Saved data entries
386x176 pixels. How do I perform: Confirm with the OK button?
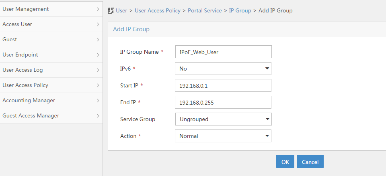pos(285,161)
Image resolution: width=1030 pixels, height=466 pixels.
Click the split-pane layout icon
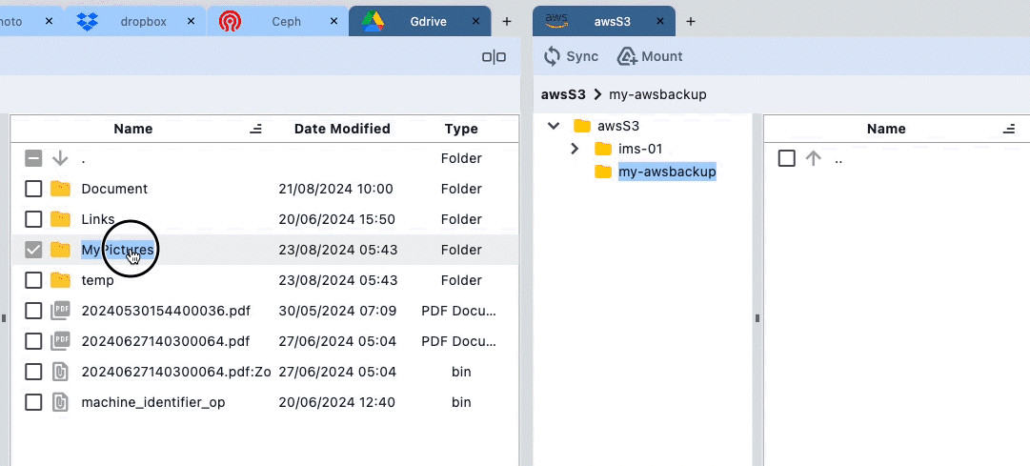(494, 57)

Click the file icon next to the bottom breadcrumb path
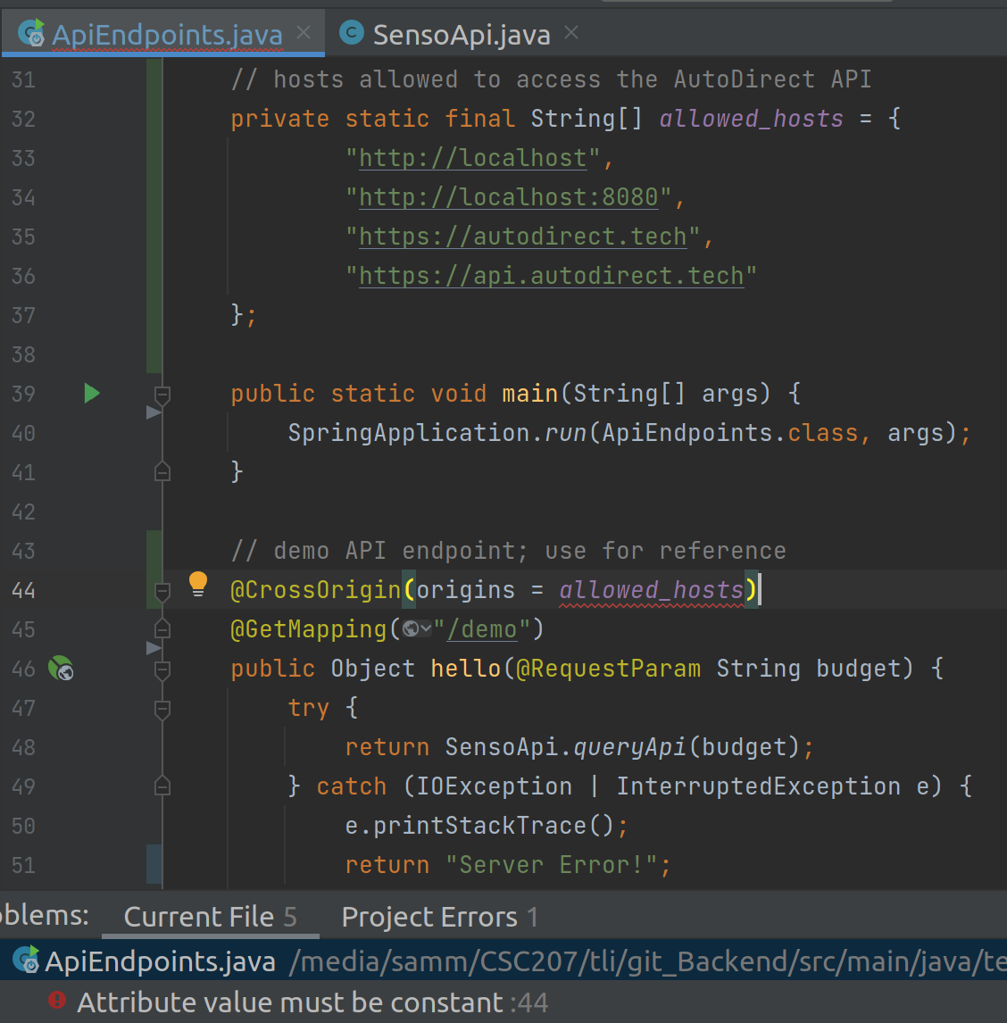tap(25, 961)
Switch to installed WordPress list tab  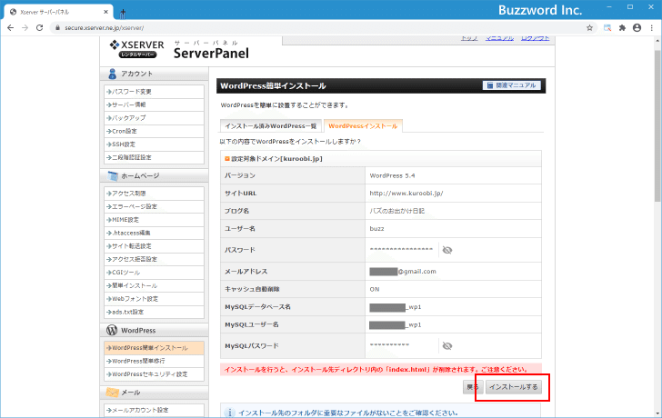point(271,126)
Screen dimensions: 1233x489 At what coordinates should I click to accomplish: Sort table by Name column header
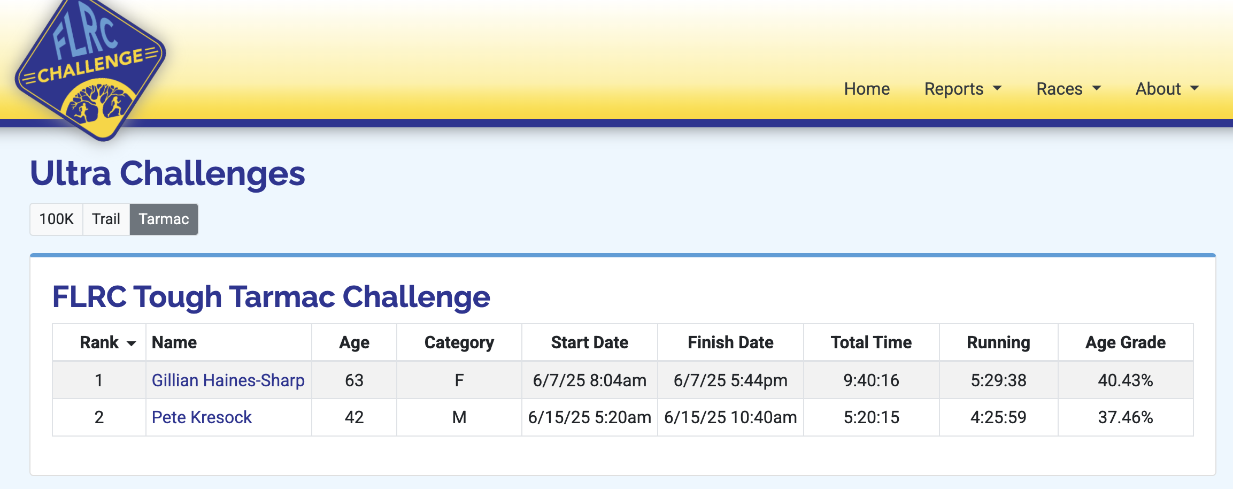click(174, 342)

Exercise -> When you reach the line that contains "Screen dimensions: 1233x489", start reproducing, and continue word for word to the end of the records; skip all pictures.

Solution to the problem ->
Screen dimensions: 1233x489 At what coordinates should I click to accomplish: Sort table by Name column header
click(174, 342)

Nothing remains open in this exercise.